* _Work to complete_:
From the data below, return the exact lines starting at the line containing "At what coordinates should I click to accomplish: Select" and ending at the line containing "Visit the @LifeStylezst", both included, and nothing else.

-- Data shown follows --

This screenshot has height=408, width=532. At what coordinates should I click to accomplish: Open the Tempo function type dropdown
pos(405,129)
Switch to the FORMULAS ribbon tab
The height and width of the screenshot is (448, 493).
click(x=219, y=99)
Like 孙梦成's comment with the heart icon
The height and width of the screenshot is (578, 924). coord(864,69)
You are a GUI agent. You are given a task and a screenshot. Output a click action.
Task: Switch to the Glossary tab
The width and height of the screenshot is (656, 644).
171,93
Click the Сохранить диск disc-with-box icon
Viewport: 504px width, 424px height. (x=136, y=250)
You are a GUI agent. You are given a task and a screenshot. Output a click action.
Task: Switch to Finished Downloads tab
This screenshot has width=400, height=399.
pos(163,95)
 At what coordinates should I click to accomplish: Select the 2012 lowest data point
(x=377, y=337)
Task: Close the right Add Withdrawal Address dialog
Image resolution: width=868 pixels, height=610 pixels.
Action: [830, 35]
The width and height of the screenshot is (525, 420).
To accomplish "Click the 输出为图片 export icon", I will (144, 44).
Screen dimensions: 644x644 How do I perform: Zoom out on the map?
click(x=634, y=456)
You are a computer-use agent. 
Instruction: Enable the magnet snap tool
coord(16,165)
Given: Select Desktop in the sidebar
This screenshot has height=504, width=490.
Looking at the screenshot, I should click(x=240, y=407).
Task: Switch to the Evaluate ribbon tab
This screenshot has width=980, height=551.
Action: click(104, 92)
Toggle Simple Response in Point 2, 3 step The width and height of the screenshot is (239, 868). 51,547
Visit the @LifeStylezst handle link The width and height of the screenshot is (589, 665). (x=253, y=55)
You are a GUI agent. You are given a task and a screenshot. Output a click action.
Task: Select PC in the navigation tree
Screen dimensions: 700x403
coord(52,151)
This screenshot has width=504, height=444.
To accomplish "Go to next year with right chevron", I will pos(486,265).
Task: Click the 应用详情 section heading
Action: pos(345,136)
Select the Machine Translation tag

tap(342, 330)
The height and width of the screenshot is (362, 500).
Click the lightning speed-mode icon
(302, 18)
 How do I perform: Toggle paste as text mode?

-- Data shown concluded --

* _Exercise answer_:
 At what coordinates should I click to accomplish: Select the 2012 lowest data point
(x=377, y=337)
Task: Close the right Add Withdrawal Address dialog
Image resolution: width=868 pixels, height=610 pixels.
Action: [830, 35]
The width and height of the screenshot is (525, 420).
To accomplish "Click the 输出为图片 export icon", I will (144, 44).
Screen dimensions: 644x644 How do I perform: Zoom out on the map?
click(x=634, y=456)
You are a computer-use agent. 
Instruction: Enable the magnet snap tool
coord(16,165)
Given: Select Desktop in the sidebar
This screenshot has height=504, width=490.
Looking at the screenshot, I should click(x=240, y=407).
Task: Switch to the Evaluate ribbon tab
This screenshot has width=980, height=551.
Action: click(104, 92)
Toggle Simple Response in Point 2, 3 step The width and height of the screenshot is (239, 868). 51,547
Visit the @LifeStylezst handle link The width and height of the screenshot is (589, 665). (x=253, y=55)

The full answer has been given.